» WORK REQUEST
Produce the records below again, word for word, but stop after the line that contains "Open the vtexperts.com".

*** INPUT DATA ***

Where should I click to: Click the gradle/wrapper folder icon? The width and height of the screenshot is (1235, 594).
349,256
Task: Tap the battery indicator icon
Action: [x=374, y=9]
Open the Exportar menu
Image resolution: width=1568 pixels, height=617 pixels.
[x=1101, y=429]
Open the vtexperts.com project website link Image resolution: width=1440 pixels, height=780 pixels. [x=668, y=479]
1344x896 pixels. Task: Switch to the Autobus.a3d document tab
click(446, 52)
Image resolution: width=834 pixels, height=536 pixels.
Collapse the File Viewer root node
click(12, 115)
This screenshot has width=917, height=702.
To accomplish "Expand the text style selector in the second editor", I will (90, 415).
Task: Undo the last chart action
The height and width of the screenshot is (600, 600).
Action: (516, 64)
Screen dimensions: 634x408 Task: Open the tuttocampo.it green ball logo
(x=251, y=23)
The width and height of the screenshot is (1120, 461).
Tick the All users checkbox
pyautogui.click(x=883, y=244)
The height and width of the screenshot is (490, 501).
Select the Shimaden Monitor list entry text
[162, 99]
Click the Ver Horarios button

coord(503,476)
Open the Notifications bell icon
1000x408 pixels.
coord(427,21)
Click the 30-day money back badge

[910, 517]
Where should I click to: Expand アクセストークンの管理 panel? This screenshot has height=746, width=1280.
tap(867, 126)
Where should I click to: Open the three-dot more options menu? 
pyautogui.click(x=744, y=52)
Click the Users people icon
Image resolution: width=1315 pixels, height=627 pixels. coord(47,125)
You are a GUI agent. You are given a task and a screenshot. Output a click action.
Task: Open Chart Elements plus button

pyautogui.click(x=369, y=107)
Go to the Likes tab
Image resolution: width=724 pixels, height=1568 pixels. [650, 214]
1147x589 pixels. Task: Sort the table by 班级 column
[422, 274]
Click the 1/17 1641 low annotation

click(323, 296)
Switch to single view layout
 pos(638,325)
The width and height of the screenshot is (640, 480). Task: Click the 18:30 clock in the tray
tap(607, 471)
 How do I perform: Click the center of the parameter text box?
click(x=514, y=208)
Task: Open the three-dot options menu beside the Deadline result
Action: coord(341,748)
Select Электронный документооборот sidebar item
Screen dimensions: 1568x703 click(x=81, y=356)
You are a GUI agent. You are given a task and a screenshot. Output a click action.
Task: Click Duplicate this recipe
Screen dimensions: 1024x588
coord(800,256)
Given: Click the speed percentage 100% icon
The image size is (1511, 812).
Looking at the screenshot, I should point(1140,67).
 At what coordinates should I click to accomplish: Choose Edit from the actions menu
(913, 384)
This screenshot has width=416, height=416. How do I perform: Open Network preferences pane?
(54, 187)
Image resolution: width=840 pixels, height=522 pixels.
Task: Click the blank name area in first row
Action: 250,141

*** End of INPUT DATA ***

» EXERCISE SOLUTION
Where should I click to: Click the gradle/wrapper folder icon? The width and height of the screenshot is (1235, 594).
349,256
Task: Tap the battery indicator icon
Action: [x=374, y=9]
Open the Exportar menu
Image resolution: width=1568 pixels, height=617 pixels.
[x=1101, y=429]
Open the vtexperts.com project website link Image resolution: width=1440 pixels, height=780 pixels. [x=668, y=479]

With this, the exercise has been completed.